No matter what methods you choose to promote your product or service, you’ll need to write out what steps you need to take to get the word out.
You can do a combination of the things listed above but be sure to give yourself buffer time whenever possible. I tend to be overly optimistic about what I can get done in a day, let alone in a month. So, I always, always overbook myself with things to do when it comes to promotion. Then I’m left feeling like I only got half of the things done. In the new year, I aim to realize that I’m not superwoman. ;-)
A possible plan for promotion might include three blog posts, four different images that you’ll cross-promote on social media, two live calls on Facebook, and six sales emails. (This is just an example, I don’t believe that there is necessarily an exact science for this. The main thing is to have a plan and to execute it. You’ll do far more with a plan than without one.)
Finally, you’ll want to repeat this process for the rest of the promotions that you hope to have throughout the year.
I don’t plan out every single promotion straight down to the last little detail because I’ve found that I learn new things every time I market a new promotion, or I do a new launch. I’m always learning and adding to my marketing repertoire.

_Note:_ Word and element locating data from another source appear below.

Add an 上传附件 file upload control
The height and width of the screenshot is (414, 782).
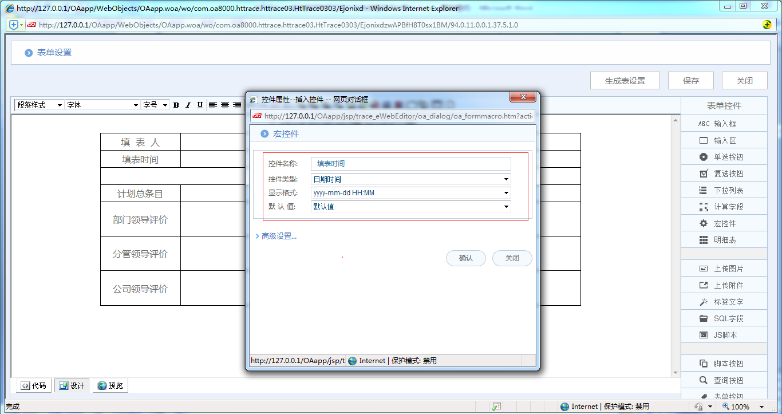724,285
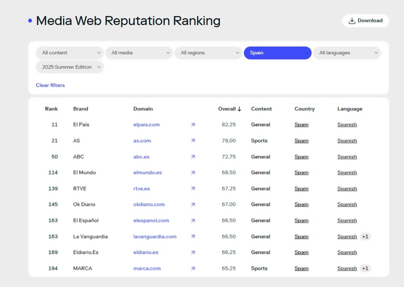Expand the All content dropdown

pos(70,53)
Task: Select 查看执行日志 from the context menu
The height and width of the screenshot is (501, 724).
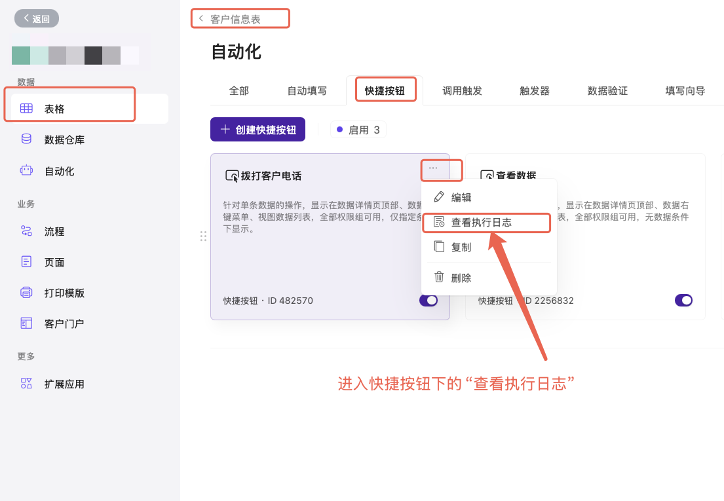Action: coord(481,223)
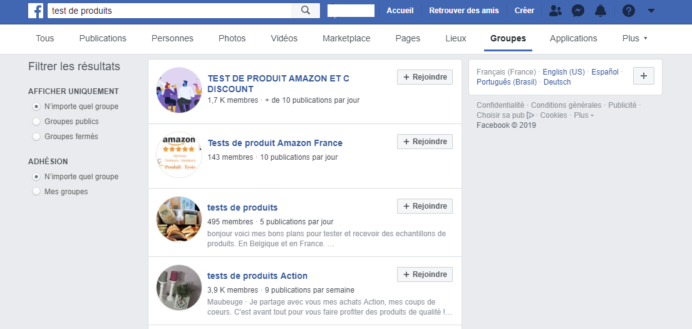Select the Mes groupes radio button
692x329 pixels.
click(x=36, y=192)
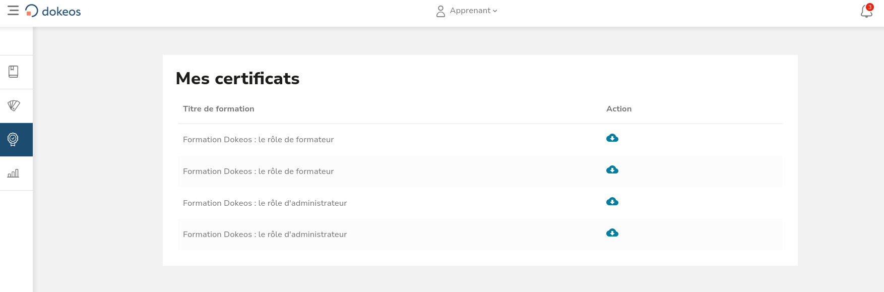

Click to Tweet – “Step #4 to breaking your goals down into actionable steps: Rinse and repeat.”
Also, to leave room for flexibility, it’s easier for me to just jot in the general time frame for when I’d like to promote and a simple plan for each. Then each month look more closely at what I have coming up next.
By having a simple plan, I know that I’m not just flying by the seat of my pants. I’m much more focused; then I can break the tasks down further and keep breaking them down until I have small steps for each day.
Having a general plan ahead of time also helps me to get ahead when I have extra time!
Do you use any of these steps when you’re planning out your business goals for the year? Is there anything that I left out that you think should be added to this list? Leave a comment below and join in on the conversation!
Awesome, Amanda! Great info! Staying out of overwhelm is a constant battle for me. Thanks for breaking it down:)
Amanda Creek says
No problem! It can definitely be really easy to get to that overwhelm state if you’re looking at all the many things you have to do. I HAVE to break it down and take small little chunks at a time or I will definitely get overwhelmed and just go back to bed. haha
Wishing you an awesome New Year, Bonnie!
Great blog post, thanks Amanda!
Amanda Creek says
Glad you found it helpful, Anke!
Great post Amanda! For next year I’ll try to concentrate on specific things, I think that should help with being less overwhelmed!
Amanda Creek says
Thanks, Carla! I hope it will help! :) Wishing you an awesome and productive 2018.
Anita Van Hal says
Hey Amanda! I FINALLY got around to reading this post you recommended…awesome! Such good advice and I LOVE “to do” lists, especially when they make sense…took notes in my planner so I can refer back to the steps when I need to…thank you SO much (again)! You’re great at what you do!
Amanda Creek says
Thank you so much, Anita! :) I love that you added this to your planner. That makes my day!